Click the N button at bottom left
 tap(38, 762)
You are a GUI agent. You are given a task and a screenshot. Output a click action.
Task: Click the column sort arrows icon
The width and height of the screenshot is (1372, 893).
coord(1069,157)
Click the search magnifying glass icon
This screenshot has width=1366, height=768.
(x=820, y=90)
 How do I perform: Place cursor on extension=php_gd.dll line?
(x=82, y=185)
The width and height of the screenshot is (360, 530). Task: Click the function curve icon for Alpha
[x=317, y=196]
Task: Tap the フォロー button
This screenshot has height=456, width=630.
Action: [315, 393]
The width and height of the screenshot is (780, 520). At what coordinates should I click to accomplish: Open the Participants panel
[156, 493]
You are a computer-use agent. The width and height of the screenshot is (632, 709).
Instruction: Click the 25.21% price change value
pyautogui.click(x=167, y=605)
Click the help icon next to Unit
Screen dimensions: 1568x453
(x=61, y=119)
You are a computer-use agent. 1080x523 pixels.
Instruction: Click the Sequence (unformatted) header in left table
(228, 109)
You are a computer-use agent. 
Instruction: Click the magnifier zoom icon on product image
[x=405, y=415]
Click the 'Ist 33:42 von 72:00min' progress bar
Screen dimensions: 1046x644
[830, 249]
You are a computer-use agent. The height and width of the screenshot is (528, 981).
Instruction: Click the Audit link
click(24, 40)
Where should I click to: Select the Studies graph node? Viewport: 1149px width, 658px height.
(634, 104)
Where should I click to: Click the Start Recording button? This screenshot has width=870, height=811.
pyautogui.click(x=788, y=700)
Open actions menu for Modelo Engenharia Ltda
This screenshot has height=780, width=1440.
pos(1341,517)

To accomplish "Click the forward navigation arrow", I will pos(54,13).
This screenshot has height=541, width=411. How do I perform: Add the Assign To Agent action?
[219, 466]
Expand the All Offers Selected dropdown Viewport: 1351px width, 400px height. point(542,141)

□ □ □

◆ Your objective ◆
The whole of the data above must be given again, unaltered and complete.

◆ Exercise solution ◆
Click the N button at bottom left
 tap(38, 762)
You are a GUI agent. You are given a task and a screenshot. Output a click action.
Task: Click the column sort arrows icon
The width and height of the screenshot is (1372, 893).
coord(1069,157)
Click the search magnifying glass icon
This screenshot has width=1366, height=768.
(x=820, y=90)
 How do I perform: Place cursor on extension=php_gd.dll line?
(x=82, y=185)
The width and height of the screenshot is (360, 530). Task: Click the function curve icon for Alpha
[x=317, y=196]
Task: Tap the フォロー button
This screenshot has height=456, width=630.
Action: [315, 393]
The width and height of the screenshot is (780, 520). At what coordinates should I click to accomplish: Open the Participants panel
[156, 493]
You are a computer-use agent. The width and height of the screenshot is (632, 709).
Instruction: Click the 25.21% price change value
pyautogui.click(x=167, y=605)
Click the help icon next to Unit
Screen dimensions: 1568x453
(x=61, y=119)
You are a computer-use agent. 1080x523 pixels.
Instruction: Click the Sequence (unformatted) header in left table
(228, 109)
You are a computer-use agent. 
Instruction: Click the magnifier zoom icon on product image
[x=405, y=415]
Click the 'Ist 33:42 von 72:00min' progress bar
Screen dimensions: 1046x644
[830, 249]
You are a computer-use agent. The height and width of the screenshot is (528, 981).
Instruction: Click the Audit link
click(24, 40)
Where should I click to: Select the Studies graph node? Viewport: 1149px width, 658px height.
(634, 104)
Where should I click to: Click the Start Recording button? This screenshot has width=870, height=811.
pyautogui.click(x=788, y=700)
Open actions menu for Modelo Engenharia Ltda
This screenshot has height=780, width=1440.
pos(1341,517)

To accomplish "Click the forward navigation arrow", I will pos(54,13).
This screenshot has height=541, width=411. How do I perform: Add the Assign To Agent action?
[219, 466]
Expand the All Offers Selected dropdown Viewport: 1351px width, 400px height. point(542,141)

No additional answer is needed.